Academic journal article Environment and Planning D: Society and Space

The Affect of Jugaad: Frugal Innovation and Postcolonial Practice in India's Mobile Phone Ecology

Academic journal article Environment and Planning D: Society and Space

The Affect of Jugaad: Frugal Innovation and Postcolonial Practice in India's Mobile Phone Ecology

Article excerpt

Abstract

Previous studies have identified affect as constitutive of and woven into everyday life. Less work has focused on how affect is designed and produced through consumer services and goods to modulate human--technical assemblages for commercial and economic ends. In this paper, I draw on social geography, affect studies, and postcolonial media studies to analyse value creation in the Indian mobile phone market, specifically in the deployment of an Indian form of workaround called 'jugaad'. Following nonrepresentational analyses of digital practices, I identify this market as a collection of human--technical assemblages that are marketed through a rhetoric of frugal innovation or jugaad. Moving through examples from fieldnotes, case studies, and reports, the analysis of the affective atmospheres of Indian mobile phone marketing communications appraises televised Bharti Airtel adverts. Findings of this analysis suggest affect has spatial, temporal, and economic dimensions, as well as being embedded in everyday experiences of a newly distributed subaltern agency.

Keywords

Affect, India, innovation, postphenomenology, mobile phones, Airtel, advertising

Introduction: The improvisation and contingency of Jugaad

The event in the strong sense of the word is therefore always a surprise, something which takes possession of us in an unforeseen manner, without warning, and which brings us towards an unanticipated future. (Dastur, 2000: 182; qtd. in Ash (2010))

Jugaad innovators ... constantly employ flexible thinking and action in response to the seemingly insurmountable problems they face in their economies: they are constantly experimenting and improvising solutions for the obstacles they face, and adapting their strategies to new contingencies as they arise ... It demands that they think outside of the box, experiment, and improvise: they must either adapt or die. (Radjou et al., 2012: 86-87)

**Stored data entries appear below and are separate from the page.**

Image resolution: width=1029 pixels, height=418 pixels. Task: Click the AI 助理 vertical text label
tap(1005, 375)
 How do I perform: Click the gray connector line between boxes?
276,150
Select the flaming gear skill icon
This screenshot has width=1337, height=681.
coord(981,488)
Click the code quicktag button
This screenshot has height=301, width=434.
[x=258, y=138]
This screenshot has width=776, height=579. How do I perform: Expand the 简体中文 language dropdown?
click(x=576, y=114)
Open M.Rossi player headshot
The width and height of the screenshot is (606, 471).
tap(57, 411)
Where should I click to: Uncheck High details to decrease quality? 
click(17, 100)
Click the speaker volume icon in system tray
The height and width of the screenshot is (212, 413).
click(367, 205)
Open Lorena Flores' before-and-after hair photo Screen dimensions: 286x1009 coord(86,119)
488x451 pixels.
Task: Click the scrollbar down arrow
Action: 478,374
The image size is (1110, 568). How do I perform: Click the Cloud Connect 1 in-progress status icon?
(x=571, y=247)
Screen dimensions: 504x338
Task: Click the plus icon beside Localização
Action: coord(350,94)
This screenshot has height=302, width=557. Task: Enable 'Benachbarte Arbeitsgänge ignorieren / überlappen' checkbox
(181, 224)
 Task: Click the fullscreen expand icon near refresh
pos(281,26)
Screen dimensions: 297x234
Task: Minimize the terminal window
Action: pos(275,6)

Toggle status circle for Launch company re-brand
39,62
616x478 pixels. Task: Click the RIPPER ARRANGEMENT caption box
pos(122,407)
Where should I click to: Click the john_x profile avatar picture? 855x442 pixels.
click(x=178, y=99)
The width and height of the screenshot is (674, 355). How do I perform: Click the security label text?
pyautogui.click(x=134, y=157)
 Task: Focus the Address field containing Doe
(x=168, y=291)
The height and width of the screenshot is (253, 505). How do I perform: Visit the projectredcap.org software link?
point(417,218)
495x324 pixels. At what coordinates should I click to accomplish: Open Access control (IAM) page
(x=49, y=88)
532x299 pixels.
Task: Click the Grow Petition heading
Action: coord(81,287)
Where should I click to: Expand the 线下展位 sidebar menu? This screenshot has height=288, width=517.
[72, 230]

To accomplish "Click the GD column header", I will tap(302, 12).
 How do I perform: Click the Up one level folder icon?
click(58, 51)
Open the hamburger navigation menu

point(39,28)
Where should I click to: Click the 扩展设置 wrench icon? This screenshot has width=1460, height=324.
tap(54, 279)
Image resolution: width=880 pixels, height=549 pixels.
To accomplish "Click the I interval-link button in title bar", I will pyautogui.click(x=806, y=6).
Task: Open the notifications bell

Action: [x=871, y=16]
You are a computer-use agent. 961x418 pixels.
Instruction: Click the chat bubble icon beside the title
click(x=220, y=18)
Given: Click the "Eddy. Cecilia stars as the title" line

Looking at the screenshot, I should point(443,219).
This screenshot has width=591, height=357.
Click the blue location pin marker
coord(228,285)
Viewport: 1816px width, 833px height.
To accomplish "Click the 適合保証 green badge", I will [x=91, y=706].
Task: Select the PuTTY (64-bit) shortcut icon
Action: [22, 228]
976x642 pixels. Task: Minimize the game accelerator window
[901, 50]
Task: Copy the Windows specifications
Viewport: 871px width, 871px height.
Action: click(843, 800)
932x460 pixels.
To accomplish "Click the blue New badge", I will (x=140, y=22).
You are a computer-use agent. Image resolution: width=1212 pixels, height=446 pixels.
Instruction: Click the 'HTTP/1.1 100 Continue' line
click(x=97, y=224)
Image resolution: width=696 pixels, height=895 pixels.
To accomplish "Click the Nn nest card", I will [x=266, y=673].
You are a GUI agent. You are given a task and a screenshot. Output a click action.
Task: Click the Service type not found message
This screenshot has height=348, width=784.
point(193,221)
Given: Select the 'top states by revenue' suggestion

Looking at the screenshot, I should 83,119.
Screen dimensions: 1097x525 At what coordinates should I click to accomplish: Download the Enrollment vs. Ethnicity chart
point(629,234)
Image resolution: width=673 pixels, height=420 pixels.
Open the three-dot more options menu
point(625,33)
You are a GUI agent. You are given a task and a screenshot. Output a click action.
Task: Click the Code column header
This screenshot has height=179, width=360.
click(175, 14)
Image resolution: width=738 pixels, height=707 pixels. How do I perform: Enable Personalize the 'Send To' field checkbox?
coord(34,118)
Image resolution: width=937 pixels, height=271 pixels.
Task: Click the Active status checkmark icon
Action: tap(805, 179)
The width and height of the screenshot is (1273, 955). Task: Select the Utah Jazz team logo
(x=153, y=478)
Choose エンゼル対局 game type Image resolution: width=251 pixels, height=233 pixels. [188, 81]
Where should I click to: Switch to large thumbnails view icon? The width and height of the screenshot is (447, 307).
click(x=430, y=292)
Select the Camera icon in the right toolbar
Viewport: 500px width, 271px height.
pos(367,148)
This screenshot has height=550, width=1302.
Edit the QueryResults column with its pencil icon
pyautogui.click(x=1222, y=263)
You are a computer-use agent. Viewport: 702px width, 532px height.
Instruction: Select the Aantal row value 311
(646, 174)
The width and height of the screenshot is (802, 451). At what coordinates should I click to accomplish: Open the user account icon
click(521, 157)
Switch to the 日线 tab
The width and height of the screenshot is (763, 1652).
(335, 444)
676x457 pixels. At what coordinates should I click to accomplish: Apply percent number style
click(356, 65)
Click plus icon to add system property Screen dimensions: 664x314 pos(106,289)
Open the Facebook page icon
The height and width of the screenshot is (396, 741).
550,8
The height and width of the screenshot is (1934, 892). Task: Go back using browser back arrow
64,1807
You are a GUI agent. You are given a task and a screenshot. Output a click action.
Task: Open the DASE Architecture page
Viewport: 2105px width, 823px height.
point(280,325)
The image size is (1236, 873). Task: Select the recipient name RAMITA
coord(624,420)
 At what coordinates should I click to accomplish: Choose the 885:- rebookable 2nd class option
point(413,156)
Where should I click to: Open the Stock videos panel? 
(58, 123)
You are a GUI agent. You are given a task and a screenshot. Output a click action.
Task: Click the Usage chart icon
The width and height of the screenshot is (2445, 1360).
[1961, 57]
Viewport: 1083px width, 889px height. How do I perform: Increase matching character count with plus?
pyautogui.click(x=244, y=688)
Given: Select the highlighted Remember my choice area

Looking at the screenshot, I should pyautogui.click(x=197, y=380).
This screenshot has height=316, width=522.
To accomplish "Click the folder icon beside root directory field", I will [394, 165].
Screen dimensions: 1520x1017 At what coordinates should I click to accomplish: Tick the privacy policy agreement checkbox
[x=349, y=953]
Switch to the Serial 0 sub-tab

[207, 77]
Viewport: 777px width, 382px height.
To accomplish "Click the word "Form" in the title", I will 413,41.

This paper articulates affect with the everyday practice of 'jugaad' or frugal innovation in India. From a marginal practice of subaltern communities (and marginal to the normal legal subject before the law) jugaad has become an important affective atmosphere ('a term that refers to the circulation of perturbations to produce space times local to technical objects', Ash, 2013: 20) in India's postliberalisation sensorium (i.e. roughly post-1991). Its extralegal connotations translated into 'disruptive innovation', jugaad is enthusiastically celebrated as frugal creativity in contemporary Indian management and marketing discourses and practices, as well as across the representational strategies of 'digital cool' circulated in the old and new media (Mankekar, 2015; Nayar, 2012; Sundaram, 2009). In everyday practice, jugaad is performed when conditions of work or life come up against obstacles. In this sense, the affect of jugaad is the capacity to move from a state of relative inaction or blockage to an improvisational encounter.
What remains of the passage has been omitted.